### Load Probas

In [1]:
# Load probas:
import pickle
import numpy as np
from os import listdir
from os.path import isfile, join

from sklearn.metrics import accuracy_score
from sklearn.ensemble import RandomForestClassifier
from sklearn.model_selection import train_test_split

path = 'data/proba/'

# Feature eng:
xgb_fe_val_proba = pickle.load(open(path + 'xgb_fe_val_proba.pkl', 'rb'))    # dimmention verified
xgb_fe_train_proba = pickle.load(open(path + 'xgb_fe_train_proba.pkl', 'rb')) # dimmention verified
xgb_fe_test_proba = pickle.load(open(path + 'xgb_fe_test_proba.pkl', 'rb')) # dimmention verified

svm_fe_train_proba = pickle.load(open(path + 'svm_fe_train_proba.pkl', 'rb')) # dimmention verified
svm_fe_val_proba =  pickle.load(open(path + 'svm_fe_val_proba.pkl', 'rb'))    # dimmention verified
svm_fe_test_proba =  pickle.load(open(path +  'svm_fe_test_proba.pkl', 'rb')) # dimmention verified

rfc_fe_val_proba = pickle.load(open(path + 'rfc_fe_val_proba.pkl', 'rb'))     # dimmention verified
rfc_fe_train_proba = pickle.load(open(path + 'rfc_fe_train_proba.pkl', 'rb')) # dimmention verified
rfc_fe_test_proba = pickle.load(open(path + 'rfc_fe_test_proba.pkl', 'rb'))   # dimmention verified

# Bag of words:
rfc_bow_val_proba = pickle.load(open(path + 'rfc_bow_val_proba.pkl', 'rb'))      # dimmention verified
rfc_bow_test_proba = pickle.load(open(path + 'rfc_bow_test_proba.pkl', 'rb'))    # dimmention verified
rfc_bow_train_proba = pickle.load(open(path +  'rfc_bow_train_proba.pkl', 'rb')) # dimmention verified

xgb_bow_train_proba = pickle.load(open(path + 'xgb_bow_train_proba.pkl', 'rb')) #  bad dim (50,12)
xgb_bow_test_proba = pickle.load(open(path +  'xgb_bow_test_proba.pkl', 'rb'))
xgb_bow_val_proba =  pickle.load(open(path + 'xgb_bow_val_proba.pkl', 'rb'))

# tfidf
rfc_tfidf_train_proba = pickle.load(open(path +  'rfc_tfidf_train_proba.pkl', 'rb')) # dimmention verified
rfc_tfidf_test_proba =  pickle.load(open(path +  'rfc_tfidf_test_proba.pkl', 'rb'))  # dimmention verified
rfc_tfidf_val_proba =  pickle.load(open(path +  'rfc_tfidf_val_proba.pkl', 'rb'))    # dimmention verified

xgb_tfidf_test_proba = pickle.load(open(path + 'xgb_tfidf_test_proba.pkl', 'rb')) # bad dim (50,12)
xgb_tfidf_val_proba = pickle.load(open(path + 'xgb_tfidf_val_proba.pkl', 'rb'))
xgb_tfidf_train_proba = pickle.load(open(path + 'xgb_tfidf_train_proba.pkl', 'rb'))

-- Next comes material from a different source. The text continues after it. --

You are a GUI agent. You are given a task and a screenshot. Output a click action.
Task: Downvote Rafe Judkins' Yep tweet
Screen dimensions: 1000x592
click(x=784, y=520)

y_test = np.load('data/y_test.npy')
y_train = np.load('data/y_train.npy')
y_val = np.load('data/y_val.npy')

#### Save predictions (for ranking)

In [18]:
def retrieve_prediction(proba, y):
    """
    Gets a list of prediction probabilities matrices and calcuate their confidance values
    
    Args:
        proba(np.array): the predictions probability matrices (np.array)
         y(np.array): labels (groud truth)
    Returns:
        (np.array). a list of confidance values (accuracy score)
    """
       
    prediction = proba.argmax(axis=1)
    
    return prediction

In [2]:
train_probas =[xgb_fe_train_proba, svm_fe_train_proba, rfc_fe_train_proba, 
               rfc_bow_train_proba, xgb_bow_train_proba, rfc_tfidf_train_proba, 
               xgb_tfidf_train_proba]

val_probas =[xgb_fe_val_proba, svm_fe_val_proba, rfc_fe_val_proba, 
               rfc_bow_val_proba, xgb_bow_val_proba, rfc_tfidf_val_proba, 
               xgb_tfidf_val_proba]

test_probas =[xgb_fe_test_proba, svm_fe_test_proba, rfc_fe_test_proba, 
               rfc_bow_test_proba, xgb_bow_test_proba, rfc_tfidf_test_proba, 
               xgb_tfidf_test_proba]


In [19]:
xgb_fe_val_pred = retrieve_prediction(xgb_fe_val_proba, y_val)
svm_fe_val_pred = retrieve_prediction(svm_fe_val_proba, y_val)
rfc_fe_val_pred = retrieve_prediction(rfc_fe_val_proba, y_val)
rfc_bow_val_pred = retrieve_prediction(rfc_bow_val_proba, y_val)
xgb_bow_val_pred = retrieve_prediction(xgb_bow_val_proba, y_val)
rfc_tfidf_val_pred = retrieve_prediction(rfc_tfidf_val_proba, y_val)
xgb_tfidf_val_pred = retrieve_prediction(xgb_tfidf_val_proba, y_val)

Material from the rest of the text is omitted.